The start of every relationships offers its fair share of trials and tribulations and it's no secret that the start of my adventure with E had been a rocky one. I've failed to mention that when we'd first got together, I was living with his ex and he was living with mine. Mostly because the entire thing was like a bad episode of Eastenders.
There was the weekend when things went weird, just after we'd decided to make it official and the few days over Christmas when things went weird again, and I'd almost decided to call the entire thing off. All of this is very dull and boring and now quite irrelevant as the last few weeks have been, well, what the start if a relationship should be; like a bubble of frosted glass with just me and him in it. Goodbye world, I bid you adieu for now I am in love!
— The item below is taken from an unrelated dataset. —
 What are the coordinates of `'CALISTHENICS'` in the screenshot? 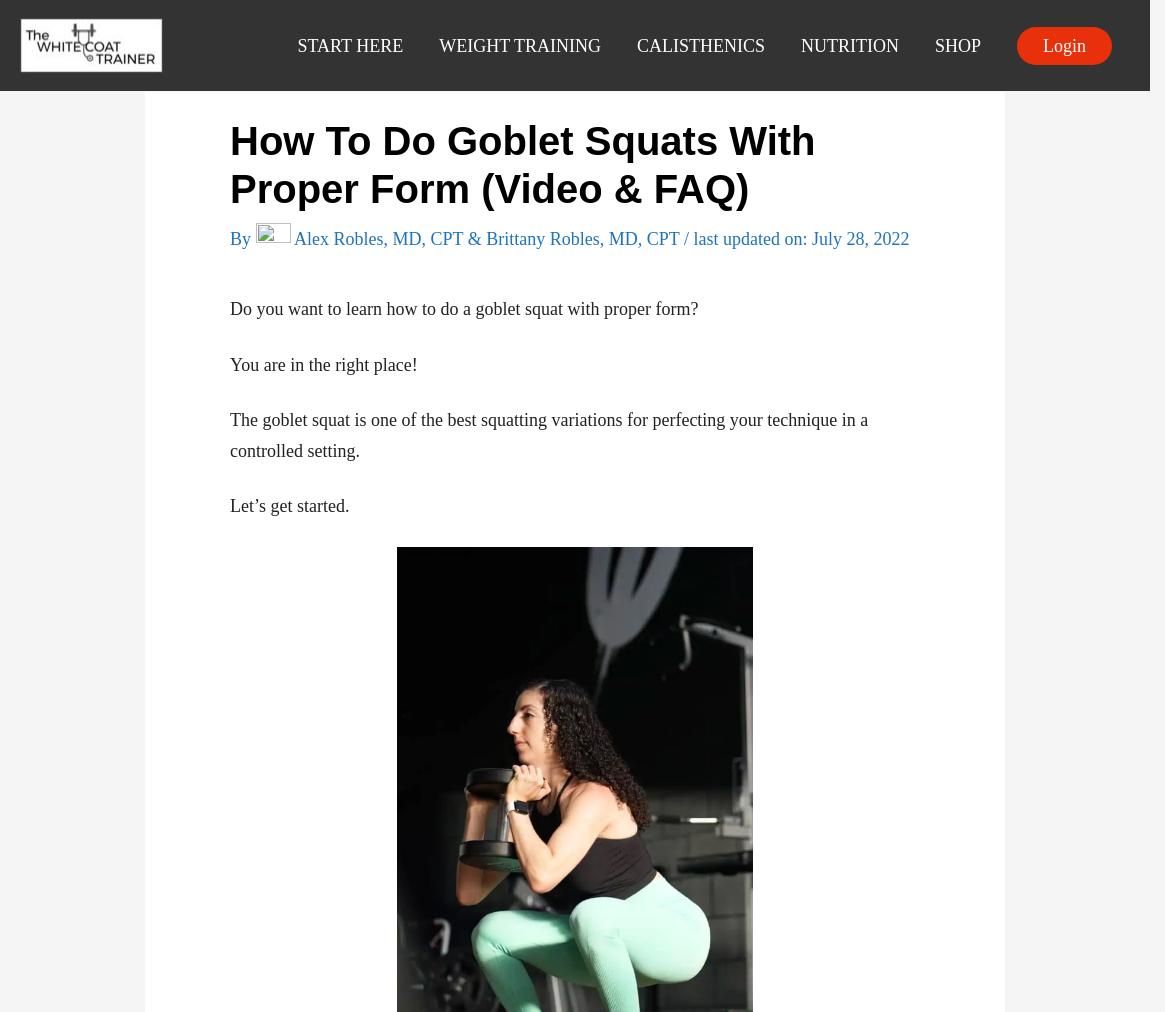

Was it 8pm already? Had we really spent all day in bed? Surely it can't be Sunday...Just another hour before leaving the door, just another kiss before I go, it never seemed to be enough. I floated to Stockwell tube on a small cloud and had I burst into sudden song I'm certain birds and small forest creatures would have followed me onto the tube and right into work.
Yup, there was no denying I was well and truly in over my head and it was around the moment I realised I really did love him, that a little secret began to nibble at my conscience. I ignored it at first, pushing it aside; some truths are best not spoken and everyone has skeletons in their closet, right? How I'd shouted at the TV when Tess of the D'Urbervilles confessed to Angel, No you silly girl! Of course he won't forgive your bastard child, it's the 1800's! All this should have kept my tongue firmly still, but sitting opposite my E in an overpriced Japanese restaurant, watching him berate the waiter for there not being an adequate variety of noodles on the menu, I realised that if I loved a man this irritating, faults and all, then he really deserved to know the truth about me too.
"E....." I said and noticed his expression change immediately as if he already knew what was coming.
"What is it sweetie?"
"I feel guilty." I couldn't look up from my knees and there was a long expectant silence. Finally, I pinched my eyes shut and blurted out; "I kissed a guy on New Years. It was horrible. I felt totally guilty immediately after and I love you, and I thought we were going to break up, and you were so mean to me over Christmas!"
"Just kissed? Nothing else?"
"Nothing else I promise."
"Phew." He said, sitting back. "I thought it was going to be a lot worse."
He was taking it well. Surprisingly well. The waiter's tray of cutlery beside us was jingling along to the alarm bells in my head.
I gulped. "Have you... ever, you know... with someone?"
"No!" he said, but his voice came out a little too high pitched and his eyes shot up to the right. Perhaps I knew him much better than I thought, or perhaps he was just a bad liar because something smelt fishier than the plate of uneaten sushi on the table.
"You're lying." I said, slowly. I can tell.
He bit his lip and shook his head in his hands, then sat back and ran his hand through his hair nervously. "Argh!" he said. "You're going to make more of this than it is!"
"Just tell me!"
"It was that first weekend things were weird. It was some girl, it meant nothing."
A week later a drunken chat and another bad attempt to lie to me revealed there were two girls, two kisses, both meant nothing. It was 'fine' of course, I mean we'd barely been together two weeks, I'd pushed him into it and he wasn't ready... and...
I listened to myself reel off excuses to my best friends Claude and Jess over E-mails on the Monday morning.
"But," Claude said. "Aren't you mad at him for not telling you? That you confessed but he didn't?"
"No..... It's fine! If he really wanted to lie he could have done it convincingly. No, what happened was that he actually WANTED to get found out."
I knew it was bullshit, Claude knew it was bullshit and even E knew it was bullshit when he first suggested the ridiculous excuse.
Honesty, it appears, was overrated and with all the cards out on the table, all I could see was the joker.
A gloomy January morning greeted me from outside the window and without my fluffy cloud, I stumbled through a puddle, cursing as water splashed up my leg. I tried to forget the whole thing but the image of E, my E, running round some club sticking his tongue in any willing face refused to leave me alone.
I can think of 100 cliché's lines with which to end this piece - love is blind, ignorance is bliss, blessed are the forgetful, but as much as it would be nice to turn back time to that night, if I had the chance, I'm not sure I would. The relationship doesn't feel like a happy dream anymore, and without the mirrors and smokescreens I could see it for what it was and decide with eyes wide open whether it was the right thing for me.